BEAUMONT, Texas — Almost 30 Southeast Texas Methodist churches are disaffiliating due to conflicting views on gay marriage and abortion within the denomination.
More than 1,000 lay and clergy delegates from across the Texas Annual Conference of the United Methodist Church at a special session Saturday, according to a United Methodist Church statement.
The session was held to vote on the disaffiliation approval of 294 of 598 United Methodist Churches.
Related: Hundreds of Texas Methodist churches vote to split from denomination after years of infighting over gay marriage and abortion
Officials within the denomination said every disaffiliating church met the required steps for disaffiliation which include a discernment period, a vote from the local church, payment in full for both the previous year’s apportionment and current year’s apportionment, and coverage of unfunded pension liability.
The Special Session vote by delegates to approve the churches' disaffiliation was the final step in the process.

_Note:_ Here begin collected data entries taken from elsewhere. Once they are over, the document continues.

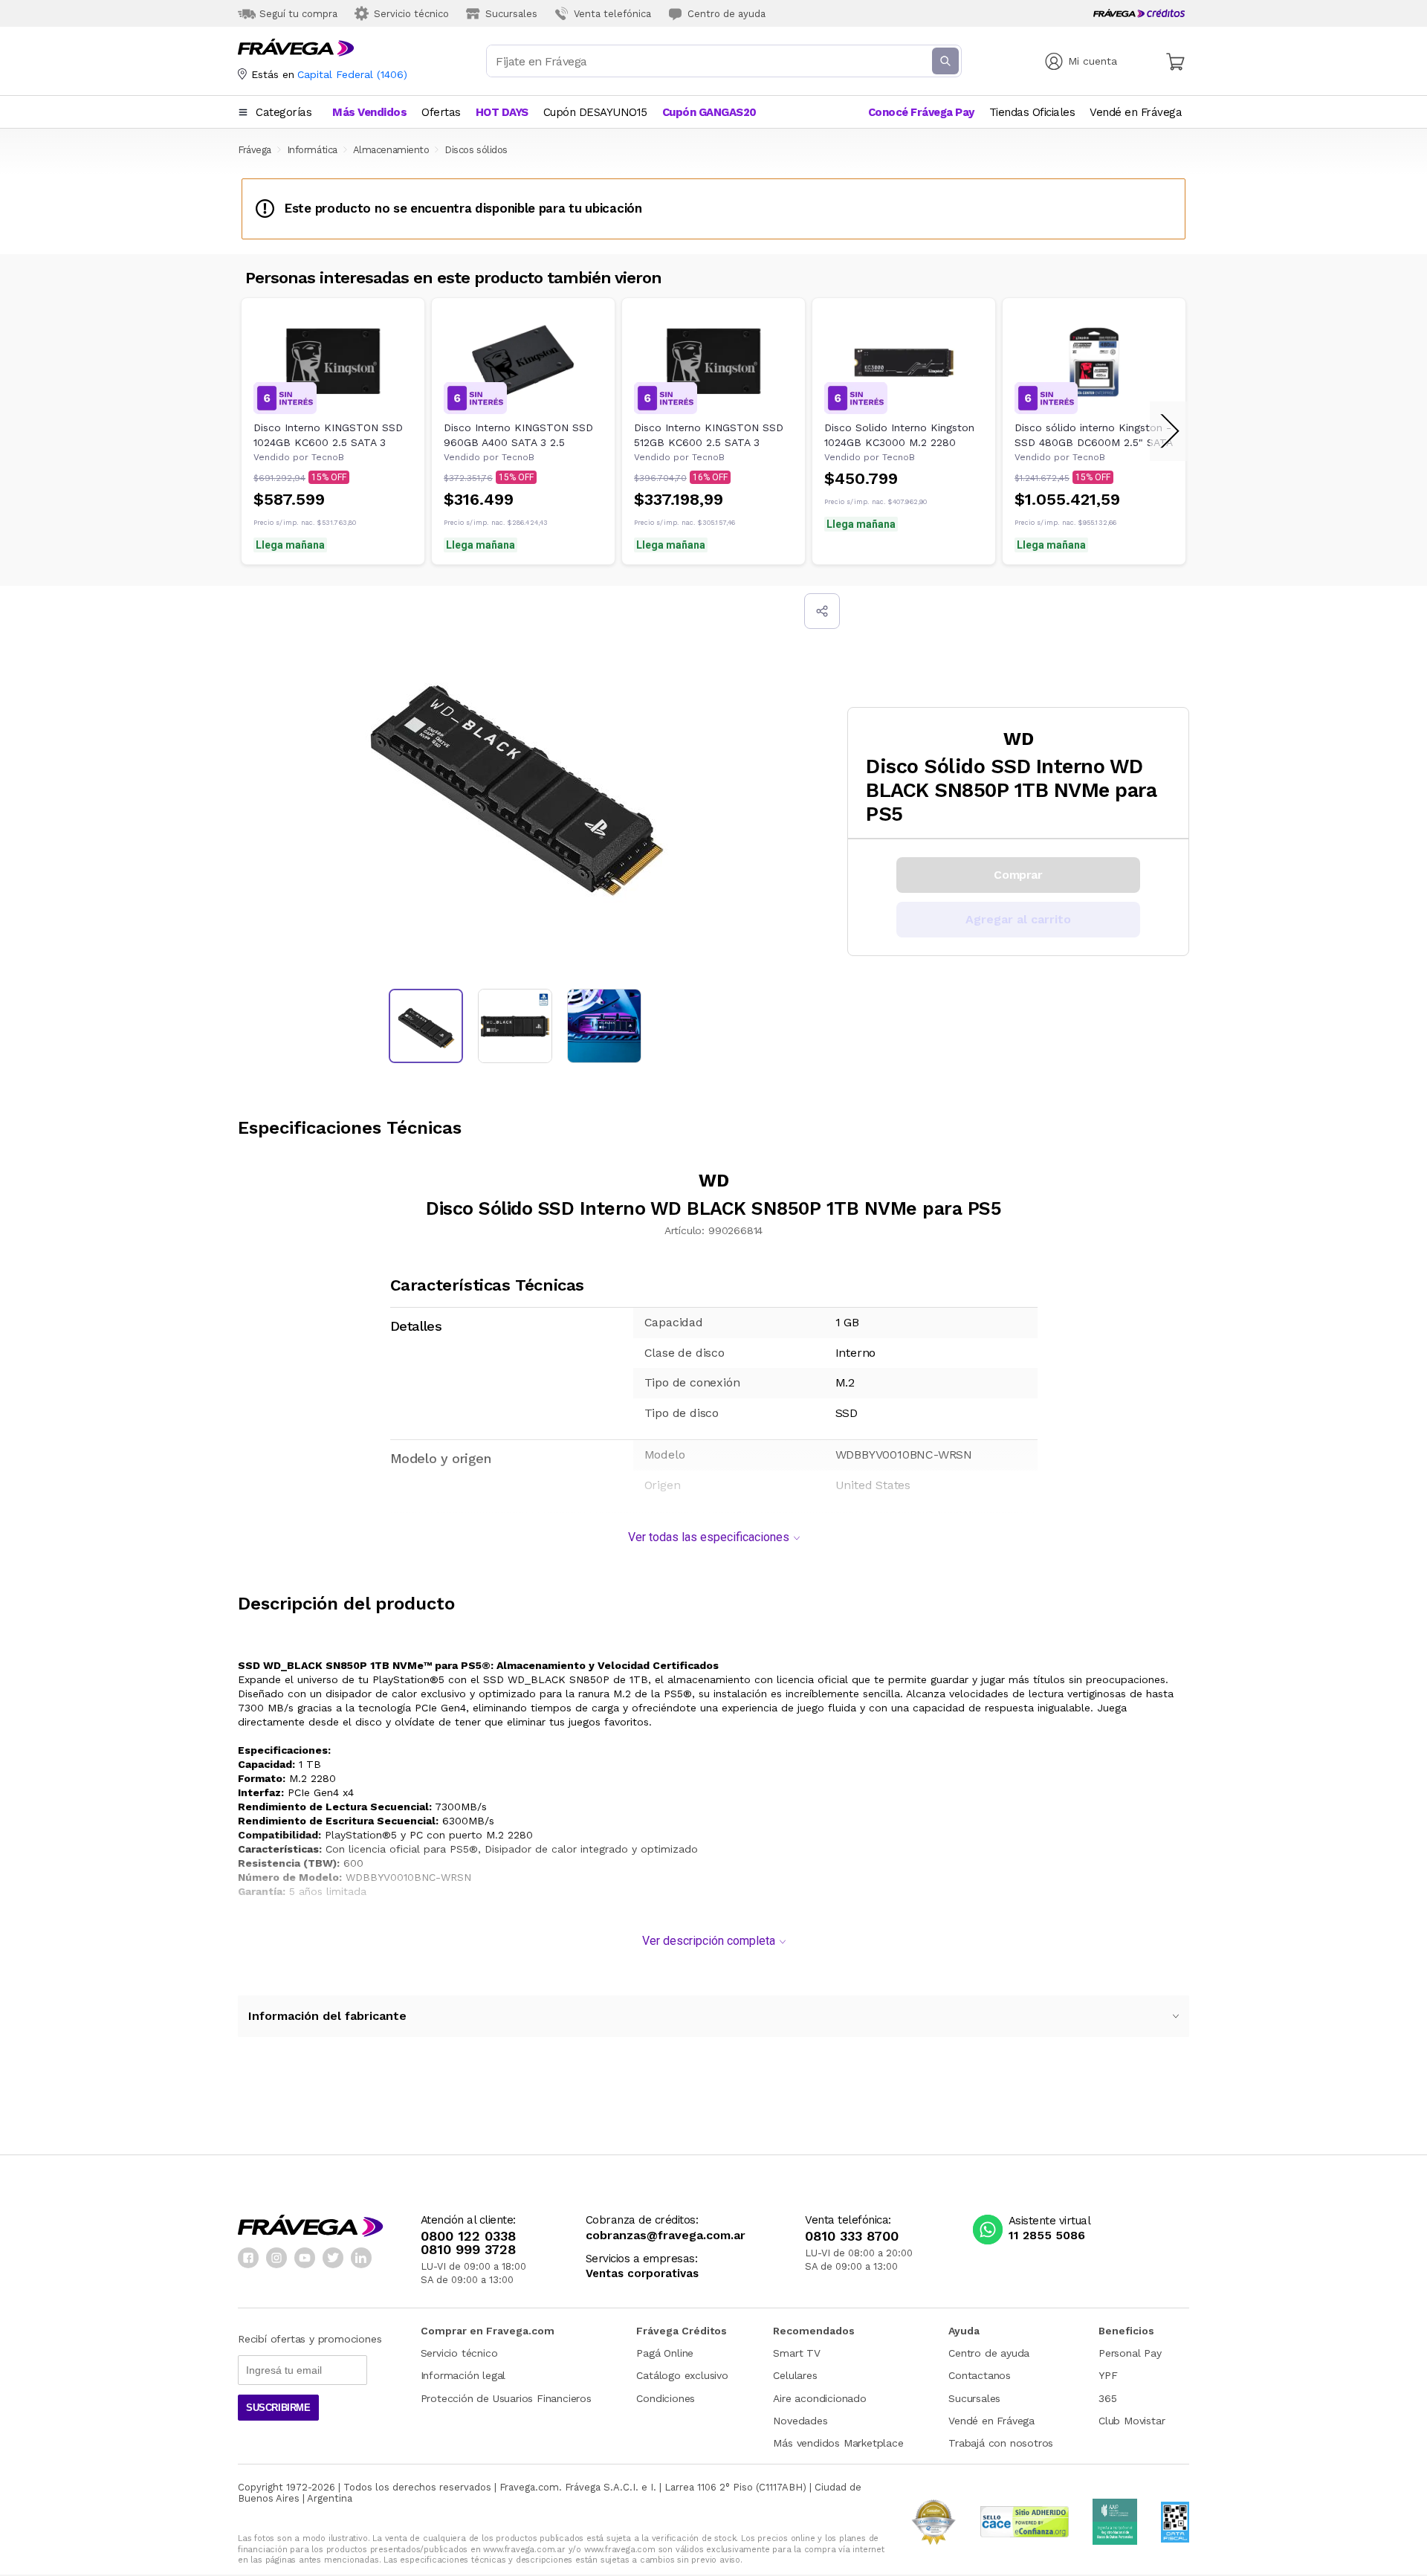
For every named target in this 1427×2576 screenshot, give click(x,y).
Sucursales (974, 2398)
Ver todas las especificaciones (708, 1537)
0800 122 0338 (468, 2236)
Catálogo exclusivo (682, 2375)
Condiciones (665, 2398)
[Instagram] (276, 2257)
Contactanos (979, 2375)
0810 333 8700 (852, 2236)
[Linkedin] (361, 2257)
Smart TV (796, 2353)
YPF (1107, 2375)
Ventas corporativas (642, 2273)
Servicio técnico (459, 2353)
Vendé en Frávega (991, 2421)
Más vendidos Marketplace (838, 2443)
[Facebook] (248, 2257)
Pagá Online (664, 2353)
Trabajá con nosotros (1000, 2443)
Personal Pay (1130, 2353)
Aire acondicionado (819, 2398)
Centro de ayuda (988, 2353)
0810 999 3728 (468, 2249)
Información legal (463, 2375)
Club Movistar (1131, 2421)
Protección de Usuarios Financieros (506, 2398)
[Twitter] (333, 2257)
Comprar (1018, 875)
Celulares (795, 2375)
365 (1107, 2398)
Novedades (800, 2421)
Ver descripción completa (708, 1941)
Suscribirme (278, 2407)
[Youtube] (304, 2257)
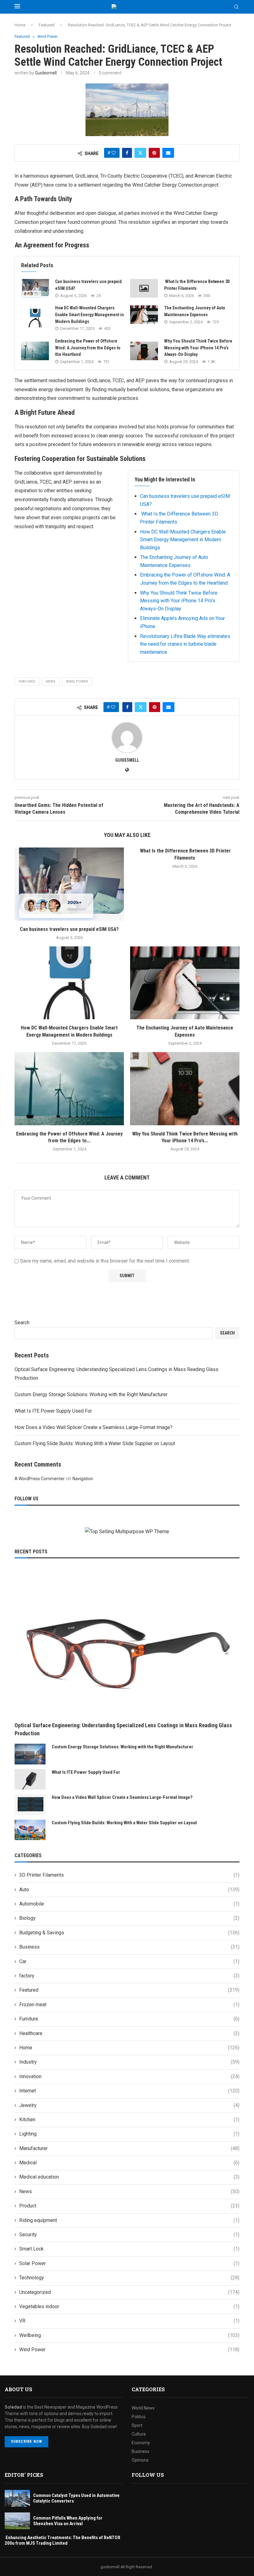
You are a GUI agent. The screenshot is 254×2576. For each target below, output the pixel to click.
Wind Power (77, 681)
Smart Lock (129, 2249)
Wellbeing (129, 2335)
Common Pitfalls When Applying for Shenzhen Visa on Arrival (68, 2520)
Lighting (129, 2134)
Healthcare (129, 2033)
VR (129, 2321)
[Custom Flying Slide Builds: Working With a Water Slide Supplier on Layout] (30, 1830)
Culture (139, 2434)
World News (143, 2408)
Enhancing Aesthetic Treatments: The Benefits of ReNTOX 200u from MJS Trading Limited (62, 2540)
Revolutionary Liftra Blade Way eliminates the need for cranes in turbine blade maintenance (185, 644)
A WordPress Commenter (40, 1478)
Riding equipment (129, 2220)
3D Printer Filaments (129, 1875)
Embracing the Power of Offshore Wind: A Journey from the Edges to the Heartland (87, 348)
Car (129, 1961)
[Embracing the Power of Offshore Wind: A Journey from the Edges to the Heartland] (35, 351)
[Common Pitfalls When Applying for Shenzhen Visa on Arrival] (17, 2521)
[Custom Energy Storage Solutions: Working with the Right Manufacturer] (30, 1754)
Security (129, 2234)
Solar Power (129, 2263)
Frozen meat (129, 2004)
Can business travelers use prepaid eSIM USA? (69, 929)
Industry (129, 2062)
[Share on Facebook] (127, 153)
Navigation (82, 1478)
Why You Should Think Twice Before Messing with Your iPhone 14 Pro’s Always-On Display (198, 348)
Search (22, 1323)
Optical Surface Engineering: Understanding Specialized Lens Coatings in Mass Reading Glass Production (123, 1729)
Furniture (129, 2019)
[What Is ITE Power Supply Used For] (30, 1779)
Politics (139, 2416)
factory (129, 1976)
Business (129, 1947)
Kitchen (129, 2119)
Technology (129, 2278)
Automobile (129, 1904)
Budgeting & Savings (129, 1933)
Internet (129, 2091)
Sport (137, 2425)
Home (20, 25)
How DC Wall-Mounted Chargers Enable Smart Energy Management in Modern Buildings (89, 314)
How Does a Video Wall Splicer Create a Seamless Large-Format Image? (94, 1427)
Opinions (140, 2460)
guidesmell (46, 72)
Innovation (129, 2076)
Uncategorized (129, 2292)
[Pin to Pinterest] (154, 153)
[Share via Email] (168, 153)
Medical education (129, 2177)
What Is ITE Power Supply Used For (53, 1411)
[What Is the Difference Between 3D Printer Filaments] (144, 288)
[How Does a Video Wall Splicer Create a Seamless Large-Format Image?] (30, 1804)
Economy (141, 2443)
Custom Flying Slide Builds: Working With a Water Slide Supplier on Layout (95, 1443)
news (50, 681)
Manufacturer (129, 2148)
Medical (129, 2163)
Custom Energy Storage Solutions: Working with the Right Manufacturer (91, 1394)
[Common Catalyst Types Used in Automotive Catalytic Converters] (17, 2498)
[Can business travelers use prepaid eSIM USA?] (35, 288)
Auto (129, 1889)
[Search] (236, 7)
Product (129, 2206)
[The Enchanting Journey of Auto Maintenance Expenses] (144, 314)
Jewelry (129, 2105)
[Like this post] (114, 153)
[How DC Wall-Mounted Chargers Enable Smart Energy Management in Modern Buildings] (35, 318)
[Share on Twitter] (140, 153)
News (129, 2191)
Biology (129, 1918)
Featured (47, 25)
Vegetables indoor (129, 2306)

“As we enter into the Advent season, I am encouraged by the hope of new beginnings for our all of our United Methodist Churches and am praying for both those under the leadership of Bishop Harvey and for those who are leaving,” representatives said in a release.
The split and disaffiliations come as the UMC expands into more conservative areas of the world, according to the Texas Tribune.
The following churches in Southeast Texas have chosen to disaffiliate from the denomination:
- First UMC in Anahuac
- Forest Park UMC in Beaumont
- Wesley UMC in Beaumont
- Watson Chapel UMC in Bleakwood
- St. Paul UMC in Bridge City
- First UMC in Buna
- Call UMC in Call
- China UMC in China
- Crystal Beach UMC Bay Vue
- Daisetta UMC in Daisetta
- Devers UMC in Devers
- Hardin UMC in Hardin
- St Matthew UMC in High Island
- First UMC in Kountze
- South Liberty UMC in Liberty
- Woodcrest UMC in Lumberton
- Magnolia Springs UMC in Magnolia Springs
- First UMC in Nederland
- Wesley UMC in Nederland
- First UMC in Newton
- Faith UMC in Orange
- UM Temple in Port Arthur
- Bolivar UMC in Port Bolivar
- First UMC in Port Neches
- First UMC in Silsbee
- Spurger UMC in Spurger
- First UMC in Vidor
- Middleton Memorial UMC in Wallisville
- Village Mills UMC in Wildwood
The following churches in Southeast Texas have chosen to stay with the denomination:
- Anahuac UMC
- Beaumont UMC
- Crystal Beach UMC
- Kountze UMC
- Wildwood UMC
According to the Texas tribune, some congregations in Texas those chose to disaffiliate from the denomination are set to a join a the Global Methodist Church, a new and more conservative breakaway denomination. It is unknown of any of the Southeast Texas churches listed above will join that
The UMC debates can be traced back to the 1970s. As progressive social movements such as the sexual revolution began to flourish, members of the UMC attempted to change the denominations views issues including gay rights.
During a UMC meeting that took place in 1972, Don Hand, a San Antonio lawyer and Methodist layman sought what he thought was a compromise on the issue: An amendment to the faith group’s doctrinal stances that said all people were created equal by God, but that homosexuality was nonetheless “incompatible” with Christian beliefs. “We do not condone the practice of homosexuality, and consider this practice incompatible with Christian doctrine,” Hand, wrote at the time.
That 16-word addition, known as the “incompatibility clause,” has only grown more contentious in the 50 years since, as Americans — including many Methodists — increasingly accept same-sex marriage. Meanwhile, the denomination has increasingly expanded globally, giving more power to voting blocs from conservative countries. And, after the United States legalized same-sex marriage, American ministers were forced to decide whether they’d condone gay marriage.